- _Exercise aim_: Copy out every line of the listing below word for word, leaving nothing out and changing nothing.
___
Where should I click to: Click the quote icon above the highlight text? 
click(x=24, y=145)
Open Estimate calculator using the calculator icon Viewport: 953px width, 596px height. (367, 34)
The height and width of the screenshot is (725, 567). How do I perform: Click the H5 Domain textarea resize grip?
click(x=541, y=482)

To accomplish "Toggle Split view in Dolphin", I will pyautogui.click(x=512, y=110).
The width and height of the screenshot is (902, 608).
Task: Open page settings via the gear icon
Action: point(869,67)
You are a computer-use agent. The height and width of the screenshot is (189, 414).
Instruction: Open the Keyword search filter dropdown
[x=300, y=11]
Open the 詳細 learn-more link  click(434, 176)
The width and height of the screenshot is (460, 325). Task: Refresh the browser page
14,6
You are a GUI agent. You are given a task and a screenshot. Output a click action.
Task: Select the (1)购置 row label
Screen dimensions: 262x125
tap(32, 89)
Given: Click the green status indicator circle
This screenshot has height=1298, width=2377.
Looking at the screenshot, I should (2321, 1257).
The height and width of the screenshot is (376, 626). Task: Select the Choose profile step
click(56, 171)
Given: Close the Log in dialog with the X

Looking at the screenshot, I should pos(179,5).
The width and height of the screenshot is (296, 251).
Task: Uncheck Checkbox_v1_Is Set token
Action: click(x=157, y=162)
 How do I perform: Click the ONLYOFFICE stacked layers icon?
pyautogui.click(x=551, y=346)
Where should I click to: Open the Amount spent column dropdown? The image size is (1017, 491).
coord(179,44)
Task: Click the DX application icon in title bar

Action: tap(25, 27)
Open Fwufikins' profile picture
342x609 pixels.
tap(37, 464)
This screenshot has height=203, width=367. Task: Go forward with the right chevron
___
- _Answer to the problem_:
Where should I click to: Click the quote icon above the highlight text? 
click(x=24, y=145)
Open Estimate calculator using the calculator icon Viewport: 953px width, 596px height. (367, 34)
The height and width of the screenshot is (725, 567). How do I perform: Click the H5 Domain textarea resize grip?
click(x=541, y=482)

To accomplish "Toggle Split view in Dolphin", I will pyautogui.click(x=512, y=110).
The width and height of the screenshot is (902, 608).
Task: Open page settings via the gear icon
Action: point(869,67)
You are a computer-use agent. The height and width of the screenshot is (189, 414).
Instruction: Open the Keyword search filter dropdown
[x=300, y=11]
Open the 詳細 learn-more link  click(434, 176)
The width and height of the screenshot is (460, 325). Task: Refresh the browser page
14,6
You are a GUI agent. You are given a task and a screenshot. Output a click action.
Task: Select the (1)购置 row label
Screen dimensions: 262x125
tap(32, 89)
Given: Click the green status indicator circle
This screenshot has height=1298, width=2377.
Looking at the screenshot, I should (2321, 1257).
The height and width of the screenshot is (376, 626). Task: Select the Choose profile step
click(56, 171)
Given: Close the Log in dialog with the X

Looking at the screenshot, I should pos(179,5).
The width and height of the screenshot is (296, 251).
Task: Uncheck Checkbox_v1_Is Set token
Action: click(x=157, y=162)
 How do I perform: Click the ONLYOFFICE stacked layers icon?
pyautogui.click(x=551, y=346)
Where should I click to: Open the Amount spent column dropdown? The image size is (1017, 491).
coord(179,44)
Task: Click the DX application icon in title bar

Action: tap(25, 27)
Open Fwufikins' profile picture
342x609 pixels.
tap(37, 464)
This screenshot has height=203, width=367. Task: Go forward with the right chevron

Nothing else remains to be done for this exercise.